5 Ekim 2024 Cumartesi

Son 48 Saat…

 


Aslında son 48 saatin çok daha öncesi var…

Kelimelerime nasıl başlayacağımı, cümlelerimi nasıl sıraya koyacağımı bilmiyorum. Duygularım karmakarışık. Son zamanlarda yaşananlar, olup biten onca şey insanın içinde büyük bir acı haline geldi. Düşüncelerim yorgun… düşüncelerim endişeli ve korkulu. Bir rüya olduğunu düşünmek istiyorum, kötü bir rüya. Ama ne yazık ki değil. Oldukça gerçek duyduklarım, gördüklerim, yaşadıklarım. İçinde bulunduğum yüzyılda insanlık dışı şeylerin rahatlıkla ve kolaylıkla yapıldığı bir zaman dilimi olmasından dolayı üzüntü duyuyorum. 

Yaşadığımız bu dünyayı kırmızı rengine boyamaya başlayan insanoğlu ne zaman duracak? Ne zaman bitecek bunca olup biten tüm kötü her şey? Neden sesimiz duyulmuyor? Ya da bizleri görünmez kılan ne? Aklımda bir sürü soru silsilesinden sadece birkaçı buraya düküldü… tıpkı cevapsız kalan diğer sorular gibi bunların da  yanıtı yok. Karanlık sularda yolunu kaybetmiş sorular. 
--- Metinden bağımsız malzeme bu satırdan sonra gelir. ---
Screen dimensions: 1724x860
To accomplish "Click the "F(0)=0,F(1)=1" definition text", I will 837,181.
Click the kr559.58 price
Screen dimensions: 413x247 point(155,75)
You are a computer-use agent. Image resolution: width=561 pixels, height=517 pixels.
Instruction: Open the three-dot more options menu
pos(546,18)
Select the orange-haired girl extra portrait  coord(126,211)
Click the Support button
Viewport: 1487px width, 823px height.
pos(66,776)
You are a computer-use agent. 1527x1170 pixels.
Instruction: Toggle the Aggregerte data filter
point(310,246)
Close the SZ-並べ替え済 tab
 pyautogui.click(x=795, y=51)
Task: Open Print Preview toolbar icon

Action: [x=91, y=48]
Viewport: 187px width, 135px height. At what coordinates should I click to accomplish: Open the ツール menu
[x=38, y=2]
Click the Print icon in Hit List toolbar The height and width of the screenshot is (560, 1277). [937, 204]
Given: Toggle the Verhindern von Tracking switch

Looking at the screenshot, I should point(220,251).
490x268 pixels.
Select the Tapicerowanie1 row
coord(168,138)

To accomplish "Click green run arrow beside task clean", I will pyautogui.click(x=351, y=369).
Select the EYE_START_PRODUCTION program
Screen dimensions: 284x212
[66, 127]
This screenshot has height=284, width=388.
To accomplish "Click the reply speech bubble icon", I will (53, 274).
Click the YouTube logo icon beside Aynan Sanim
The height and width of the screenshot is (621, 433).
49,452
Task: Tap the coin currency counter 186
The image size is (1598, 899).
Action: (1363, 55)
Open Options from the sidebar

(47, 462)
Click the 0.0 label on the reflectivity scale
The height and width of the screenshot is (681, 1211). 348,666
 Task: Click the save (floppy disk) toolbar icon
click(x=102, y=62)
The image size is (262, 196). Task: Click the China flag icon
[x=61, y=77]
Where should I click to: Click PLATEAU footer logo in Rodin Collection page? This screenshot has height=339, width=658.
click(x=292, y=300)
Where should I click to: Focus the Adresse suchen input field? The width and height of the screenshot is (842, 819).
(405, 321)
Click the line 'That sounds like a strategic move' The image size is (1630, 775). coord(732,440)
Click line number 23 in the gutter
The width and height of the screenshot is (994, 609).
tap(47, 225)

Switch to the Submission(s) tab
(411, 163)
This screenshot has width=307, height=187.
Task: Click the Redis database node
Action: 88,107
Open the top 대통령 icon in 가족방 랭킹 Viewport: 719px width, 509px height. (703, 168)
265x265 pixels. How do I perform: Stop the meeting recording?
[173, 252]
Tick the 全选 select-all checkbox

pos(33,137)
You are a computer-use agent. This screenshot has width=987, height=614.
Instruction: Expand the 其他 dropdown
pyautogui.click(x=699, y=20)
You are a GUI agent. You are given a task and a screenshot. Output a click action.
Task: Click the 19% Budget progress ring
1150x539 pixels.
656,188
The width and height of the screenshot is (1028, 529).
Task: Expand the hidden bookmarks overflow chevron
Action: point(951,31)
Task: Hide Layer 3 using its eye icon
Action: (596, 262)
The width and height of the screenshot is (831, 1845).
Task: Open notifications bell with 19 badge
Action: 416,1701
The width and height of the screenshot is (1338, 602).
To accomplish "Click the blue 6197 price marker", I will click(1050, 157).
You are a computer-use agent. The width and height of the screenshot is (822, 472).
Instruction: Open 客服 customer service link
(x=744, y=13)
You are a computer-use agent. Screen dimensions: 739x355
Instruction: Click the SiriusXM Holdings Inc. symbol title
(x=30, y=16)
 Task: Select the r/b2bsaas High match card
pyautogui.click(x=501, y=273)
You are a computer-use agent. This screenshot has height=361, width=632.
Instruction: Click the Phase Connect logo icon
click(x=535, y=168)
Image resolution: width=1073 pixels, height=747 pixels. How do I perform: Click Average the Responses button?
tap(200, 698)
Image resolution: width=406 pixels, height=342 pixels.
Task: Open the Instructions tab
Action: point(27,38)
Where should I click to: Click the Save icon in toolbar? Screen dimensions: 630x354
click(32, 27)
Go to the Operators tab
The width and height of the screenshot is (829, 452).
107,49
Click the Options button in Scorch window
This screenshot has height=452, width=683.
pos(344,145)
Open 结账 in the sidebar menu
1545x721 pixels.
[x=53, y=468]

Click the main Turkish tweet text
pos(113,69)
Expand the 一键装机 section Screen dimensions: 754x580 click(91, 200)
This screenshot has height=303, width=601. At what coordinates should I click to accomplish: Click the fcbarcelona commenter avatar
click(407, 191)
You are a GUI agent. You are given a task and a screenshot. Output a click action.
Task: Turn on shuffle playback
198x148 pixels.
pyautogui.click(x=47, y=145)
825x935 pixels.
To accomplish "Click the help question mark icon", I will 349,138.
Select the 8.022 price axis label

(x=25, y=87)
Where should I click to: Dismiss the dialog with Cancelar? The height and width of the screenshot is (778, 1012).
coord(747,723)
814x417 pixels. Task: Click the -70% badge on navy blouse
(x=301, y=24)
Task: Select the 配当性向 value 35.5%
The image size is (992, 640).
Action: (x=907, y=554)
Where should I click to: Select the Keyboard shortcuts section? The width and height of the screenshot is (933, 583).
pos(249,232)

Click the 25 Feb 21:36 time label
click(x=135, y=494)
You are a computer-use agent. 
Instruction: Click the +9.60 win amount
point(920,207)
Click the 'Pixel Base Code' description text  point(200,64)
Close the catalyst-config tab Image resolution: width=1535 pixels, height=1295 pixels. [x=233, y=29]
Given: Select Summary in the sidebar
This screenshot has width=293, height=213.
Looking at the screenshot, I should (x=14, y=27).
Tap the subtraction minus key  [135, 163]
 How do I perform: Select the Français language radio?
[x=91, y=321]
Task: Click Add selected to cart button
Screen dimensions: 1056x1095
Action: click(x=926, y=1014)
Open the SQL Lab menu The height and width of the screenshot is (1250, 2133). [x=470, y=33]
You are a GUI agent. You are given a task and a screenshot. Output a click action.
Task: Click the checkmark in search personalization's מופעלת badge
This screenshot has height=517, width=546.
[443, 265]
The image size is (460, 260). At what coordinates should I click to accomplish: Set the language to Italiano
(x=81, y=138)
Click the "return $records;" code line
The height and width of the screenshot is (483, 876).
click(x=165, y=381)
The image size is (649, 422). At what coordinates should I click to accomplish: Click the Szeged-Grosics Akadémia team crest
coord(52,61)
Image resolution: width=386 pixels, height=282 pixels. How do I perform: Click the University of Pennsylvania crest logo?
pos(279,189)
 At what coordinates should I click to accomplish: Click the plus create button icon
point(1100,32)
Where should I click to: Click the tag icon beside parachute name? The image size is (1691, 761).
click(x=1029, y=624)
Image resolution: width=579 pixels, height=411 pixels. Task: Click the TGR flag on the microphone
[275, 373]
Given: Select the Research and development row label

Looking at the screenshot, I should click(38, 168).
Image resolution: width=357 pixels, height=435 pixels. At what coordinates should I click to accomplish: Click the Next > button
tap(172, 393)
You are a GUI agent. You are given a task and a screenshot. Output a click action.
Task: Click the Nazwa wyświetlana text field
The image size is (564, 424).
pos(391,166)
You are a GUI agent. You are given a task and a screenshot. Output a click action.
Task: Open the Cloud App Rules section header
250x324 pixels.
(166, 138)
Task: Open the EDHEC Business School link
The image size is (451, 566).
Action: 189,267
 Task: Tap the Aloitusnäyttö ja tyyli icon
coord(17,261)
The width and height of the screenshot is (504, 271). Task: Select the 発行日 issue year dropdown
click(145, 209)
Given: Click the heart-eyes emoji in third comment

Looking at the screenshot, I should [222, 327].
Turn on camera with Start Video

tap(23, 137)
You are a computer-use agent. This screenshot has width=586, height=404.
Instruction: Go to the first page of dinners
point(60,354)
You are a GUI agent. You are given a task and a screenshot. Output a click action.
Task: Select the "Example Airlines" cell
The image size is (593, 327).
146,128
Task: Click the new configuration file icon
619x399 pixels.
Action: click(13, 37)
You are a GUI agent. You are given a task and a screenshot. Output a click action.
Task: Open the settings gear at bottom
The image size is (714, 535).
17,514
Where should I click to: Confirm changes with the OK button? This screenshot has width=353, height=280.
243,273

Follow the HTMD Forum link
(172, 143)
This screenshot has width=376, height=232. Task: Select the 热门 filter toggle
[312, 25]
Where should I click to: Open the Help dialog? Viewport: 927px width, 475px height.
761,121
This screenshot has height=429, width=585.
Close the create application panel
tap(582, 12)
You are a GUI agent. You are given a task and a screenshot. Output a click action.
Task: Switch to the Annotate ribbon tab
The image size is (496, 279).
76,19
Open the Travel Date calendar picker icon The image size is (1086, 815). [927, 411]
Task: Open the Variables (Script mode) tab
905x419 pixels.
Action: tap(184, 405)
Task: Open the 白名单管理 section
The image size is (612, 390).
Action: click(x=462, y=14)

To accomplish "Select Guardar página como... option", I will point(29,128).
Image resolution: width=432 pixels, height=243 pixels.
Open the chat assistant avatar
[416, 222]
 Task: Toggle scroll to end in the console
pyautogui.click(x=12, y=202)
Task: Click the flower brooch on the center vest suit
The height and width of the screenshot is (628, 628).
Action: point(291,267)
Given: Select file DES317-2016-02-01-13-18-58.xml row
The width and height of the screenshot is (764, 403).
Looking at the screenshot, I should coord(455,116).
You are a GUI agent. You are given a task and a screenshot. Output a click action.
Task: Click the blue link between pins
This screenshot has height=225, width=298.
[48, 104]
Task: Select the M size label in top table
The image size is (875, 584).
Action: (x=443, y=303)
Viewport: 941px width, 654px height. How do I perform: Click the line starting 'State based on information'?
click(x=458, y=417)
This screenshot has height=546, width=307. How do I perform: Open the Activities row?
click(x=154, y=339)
Birden yolunu kaybedenin sorular değil de insanlık oluşu geliyor aklıma. Evet, insanlık yolunu kaybediyor hem de hiç olmadığı kadar. Toplumun ahlak ve değerler sistemi ile birlikte tüm diğer her şey dünyanın her yerinde çökmüş vaziyette. Korkmuyor musun? Elbette korkuyorsun. Endişe duymuyor musun? Elbette duyuyorsun. Üzülmüyor musun? Elbette üzülüyorsun. Ama unutma, eğer insanlığını kaybetmemişsen bu sorulara şu anda bu yanıtı vermiş oluyorsun. 

Yozlaştık. Her anlamda bütün olarak. Baştan ayağa kadar yozlaştık. En derinden en içten şekilde. Yapaylaştık. Duygular düşüncelerin yapaylaşmasını takip etti. Peşi sıra oldu her şey. Birdenbire aniden oluverdi. Belki farkındaydık ya da farkına varmadık. Ya da böyle olmasına yavaş yavaş izin verdik. Kolay yolu böyleydi?  Geçmişten günümüze olup bitenler aynıydı belki de. Tek farklı olan yaşadığımız an mıydı?  

Önce toplum olarak sonra dünya insanlığı olarak nereye doğru yol alıyoruz bilmiyorum, emin değilim bundan. Sanki gittikçe daha da karanlıklaşıyor her şey.